**Required action**.
Output all records precisely as written.
======== Exercise input ========
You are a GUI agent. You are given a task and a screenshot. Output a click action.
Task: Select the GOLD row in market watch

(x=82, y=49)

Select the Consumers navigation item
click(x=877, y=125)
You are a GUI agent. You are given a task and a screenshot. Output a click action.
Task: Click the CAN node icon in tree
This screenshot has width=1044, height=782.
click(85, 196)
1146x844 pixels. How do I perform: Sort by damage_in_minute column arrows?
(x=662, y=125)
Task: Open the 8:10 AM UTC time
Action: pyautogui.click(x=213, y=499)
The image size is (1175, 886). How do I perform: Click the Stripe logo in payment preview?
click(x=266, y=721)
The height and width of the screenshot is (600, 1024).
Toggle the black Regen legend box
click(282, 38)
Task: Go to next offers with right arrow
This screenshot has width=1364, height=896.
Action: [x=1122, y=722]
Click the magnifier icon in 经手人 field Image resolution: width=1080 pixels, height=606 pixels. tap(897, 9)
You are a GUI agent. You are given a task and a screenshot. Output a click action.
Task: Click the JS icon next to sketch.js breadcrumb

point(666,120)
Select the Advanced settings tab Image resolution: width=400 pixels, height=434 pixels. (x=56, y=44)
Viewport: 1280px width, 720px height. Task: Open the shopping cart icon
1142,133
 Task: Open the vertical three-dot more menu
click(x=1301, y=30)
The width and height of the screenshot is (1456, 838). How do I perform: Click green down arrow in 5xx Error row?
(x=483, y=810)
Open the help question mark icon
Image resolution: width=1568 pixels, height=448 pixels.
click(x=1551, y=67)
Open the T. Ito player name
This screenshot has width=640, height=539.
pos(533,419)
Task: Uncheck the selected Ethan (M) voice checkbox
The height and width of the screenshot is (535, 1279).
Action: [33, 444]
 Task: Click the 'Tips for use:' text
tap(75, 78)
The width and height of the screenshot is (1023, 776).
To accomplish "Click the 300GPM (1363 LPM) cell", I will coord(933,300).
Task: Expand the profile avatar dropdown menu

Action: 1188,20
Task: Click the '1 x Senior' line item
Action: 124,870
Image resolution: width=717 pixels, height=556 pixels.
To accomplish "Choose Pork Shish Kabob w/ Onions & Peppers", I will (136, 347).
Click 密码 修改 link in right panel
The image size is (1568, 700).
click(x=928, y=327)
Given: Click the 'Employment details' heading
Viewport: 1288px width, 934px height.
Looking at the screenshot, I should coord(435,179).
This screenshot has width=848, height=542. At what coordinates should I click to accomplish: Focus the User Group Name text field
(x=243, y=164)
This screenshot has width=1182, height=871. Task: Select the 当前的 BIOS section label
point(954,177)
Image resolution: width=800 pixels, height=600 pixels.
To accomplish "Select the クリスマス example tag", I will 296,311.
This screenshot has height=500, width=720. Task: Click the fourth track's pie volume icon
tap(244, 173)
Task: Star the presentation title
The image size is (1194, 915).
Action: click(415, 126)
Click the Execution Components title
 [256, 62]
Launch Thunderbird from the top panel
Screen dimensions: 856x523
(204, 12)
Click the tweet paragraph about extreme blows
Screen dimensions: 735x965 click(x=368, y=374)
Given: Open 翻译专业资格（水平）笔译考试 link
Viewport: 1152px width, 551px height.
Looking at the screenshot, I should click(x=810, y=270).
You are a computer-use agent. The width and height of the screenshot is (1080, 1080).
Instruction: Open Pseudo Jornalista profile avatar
========
**Result of the exercise**.
You are a GUI agent. You are given a task and a screenshot. Output a click action.
Task: Select the GOLD row in market watch

(x=82, y=49)

Select the Consumers navigation item
click(x=877, y=125)
You are a GUI agent. You are given a task and a screenshot. Output a click action.
Task: Click the CAN node icon in tree
This screenshot has width=1044, height=782.
click(85, 196)
1146x844 pixels. How do I perform: Sort by damage_in_minute column arrows?
(x=662, y=125)
Task: Open the 8:10 AM UTC time
Action: pyautogui.click(x=213, y=499)
The image size is (1175, 886). How do I perform: Click the Stripe logo in payment preview?
click(x=266, y=721)
The height and width of the screenshot is (600, 1024).
Toggle the black Regen legend box
click(282, 38)
Task: Go to next offers with right arrow
This screenshot has width=1364, height=896.
Action: [x=1122, y=722]
Click the magnifier icon in 经手人 field Image resolution: width=1080 pixels, height=606 pixels. tap(897, 9)
You are a GUI agent. You are given a task and a screenshot. Output a click action.
Task: Click the JS icon next to sketch.js breadcrumb

point(666,120)
Select the Advanced settings tab Image resolution: width=400 pixels, height=434 pixels. (x=56, y=44)
Viewport: 1280px width, 720px height. Task: Open the shopping cart icon
1142,133
 Task: Open the vertical three-dot more menu
click(x=1301, y=30)
The width and height of the screenshot is (1456, 838). How do I perform: Click green down arrow in 5xx Error row?
(x=483, y=810)
Open the help question mark icon
Image resolution: width=1568 pixels, height=448 pixels.
click(x=1551, y=67)
Open the T. Ito player name
This screenshot has width=640, height=539.
pos(533,419)
Task: Uncheck the selected Ethan (M) voice checkbox
The height and width of the screenshot is (535, 1279).
Action: [33, 444]
 Task: Click the 'Tips for use:' text
tap(75, 78)
The width and height of the screenshot is (1023, 776).
To accomplish "Click the 300GPM (1363 LPM) cell", I will coord(933,300).
Task: Expand the profile avatar dropdown menu

Action: 1188,20
Task: Click the '1 x Senior' line item
Action: 124,870
Image resolution: width=717 pixels, height=556 pixels.
To accomplish "Choose Pork Shish Kabob w/ Onions & Peppers", I will (136, 347).
Click 密码 修改 link in right panel
The image size is (1568, 700).
click(x=928, y=327)
Given: Click the 'Employment details' heading
Viewport: 1288px width, 934px height.
Looking at the screenshot, I should coord(435,179).
This screenshot has width=848, height=542. At what coordinates should I click to accomplish: Focus the User Group Name text field
(x=243, y=164)
This screenshot has width=1182, height=871. Task: Select the 当前的 BIOS section label
point(954,177)
Image resolution: width=800 pixels, height=600 pixels.
To accomplish "Select the クリスマス example tag", I will 296,311.
This screenshot has height=500, width=720. Task: Click the fourth track's pie volume icon
tap(244, 173)
Task: Star the presentation title
The image size is (1194, 915).
Action: click(415, 126)
Click the Execution Components title
 [256, 62]
Launch Thunderbird from the top panel
Screen dimensions: 856x523
(204, 12)
Click the tweet paragraph about extreme blows
Screen dimensions: 735x965 click(x=368, y=374)
Given: Open 翻译专业资格（水平）笔译考试 link
Viewport: 1152px width, 551px height.
Looking at the screenshot, I should click(x=810, y=270).
You are a computer-use agent. The width and height of the screenshot is (1080, 1080).
Instruction: Open Pseudo Jornalista profile avatar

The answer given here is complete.